One of the hose catalogs has a section on what is required on crimping, with either brass or steel, a fitting on different type hoses.
In the lab we used a crimping tool with parallel jaws with slots to accommodate different size rings and hoses and gives enough compression to match the hose pressure.
RE: Swaged Metal Band Shear Force
unclesyd: This is swaging a Platinum/Iridium marker band onto some plastic tubing (slipped onto a removable mandrel) using a rotary swager. The plumbing hose fittings were something I was thinking about as well, since I just re-plumbed my entire house with PEX--using copper crimp rings.

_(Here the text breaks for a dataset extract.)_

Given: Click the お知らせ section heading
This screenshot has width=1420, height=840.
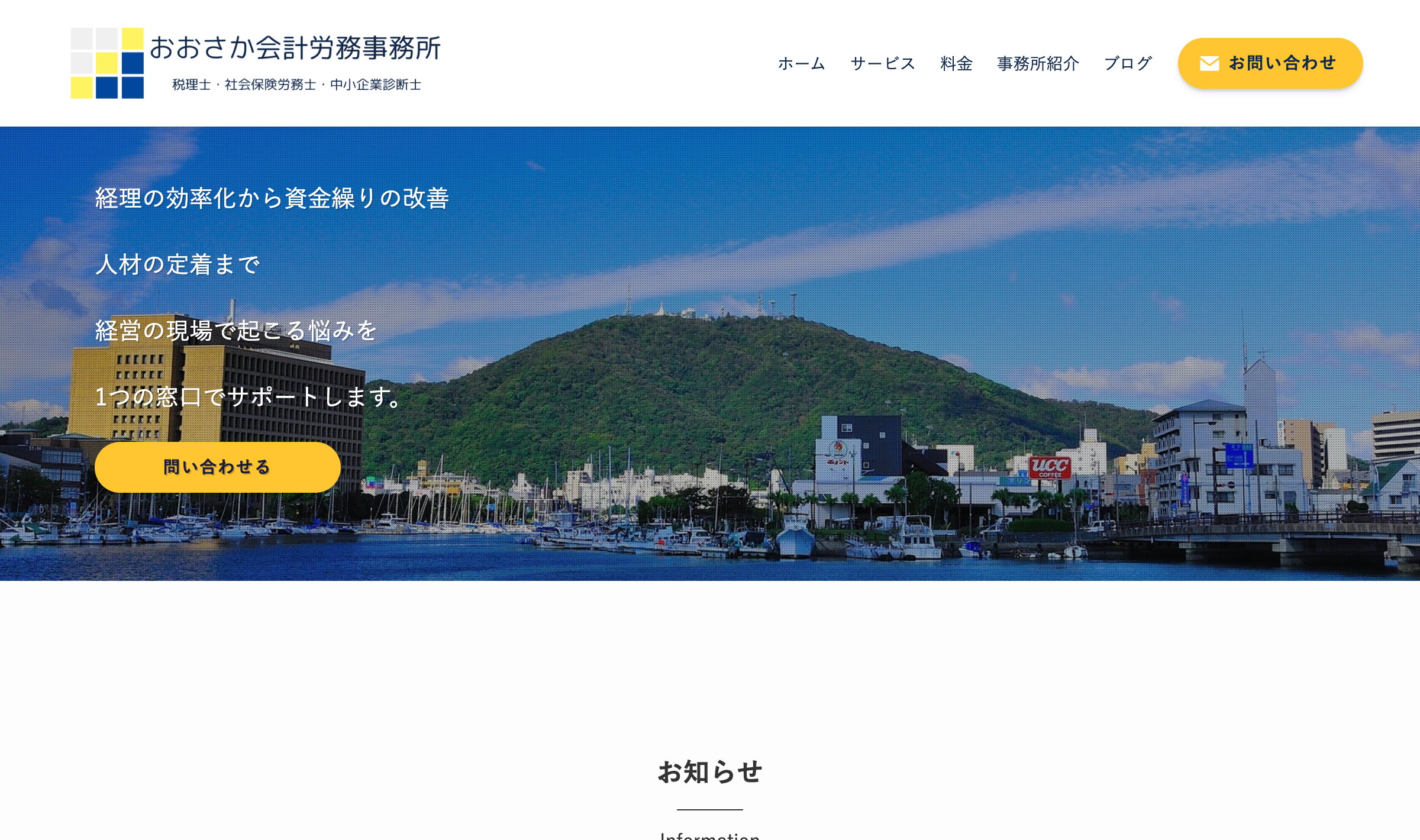Looking at the screenshot, I should click(x=709, y=772).
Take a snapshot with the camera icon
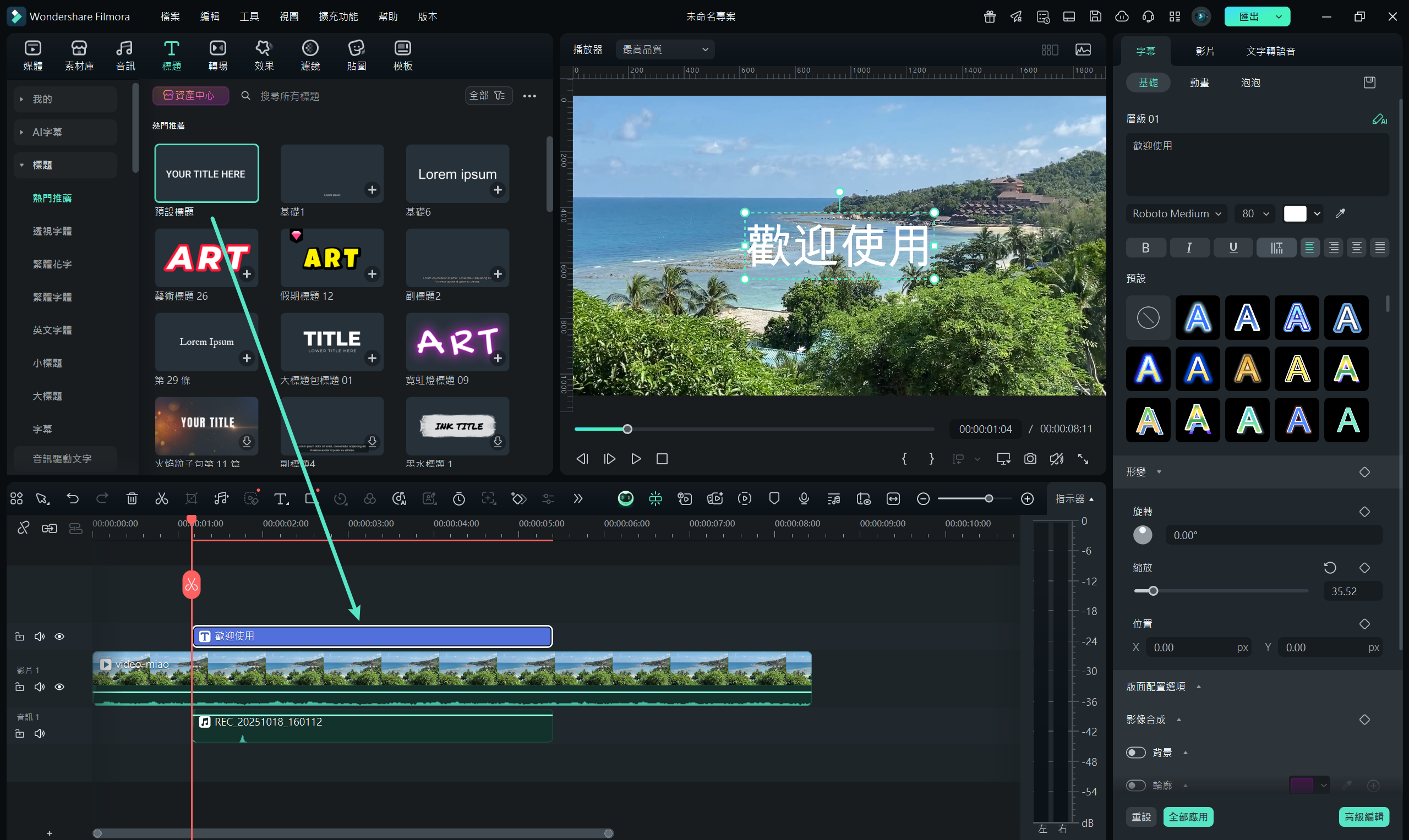 pos(1030,459)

The swaging operation, however, reduces the diameter of the ring the full 360 degrees. I do think that the reduction of OD is the right thing to measure to determine if the swage (or crimp) is good. I just don't know how to theoretically determine how much holding force I can get by reducing the ring diameter by X amount.
RE: Swaged Metal Band Shear Force
I'm not sure I'd trust any of the textbook methods with the material thickness that I think your dealing with (.001"-.002"). I ended up encapsulating the marker band under another layer to reduce the risk rating, on a project of mine. The mfg had no problem doing it.
Even if your band is thick enough to compress and analyze analytically. I'd still encapsulate it to eliminate any chance of it shifting or falling off if this is a medical app.
RE: Swaged Metal Band Shear Force
RE: Swaged Metal Band Shear Force
This is an amazing question. So the ring is compressed onto the tubing but you you don't know the psi used to press. And according to the question, the ring will break free from the tube before the tubing breaks. Without an intense knowlege of metallurgy I don't think you would be able to calculate the force required to press the guage metal ring onto a given diameter. Even if you did, I don't think the nature of metalurgy data is such that you could calculate some sort of psi.
This sounds like an impossible question to solve without experimentation.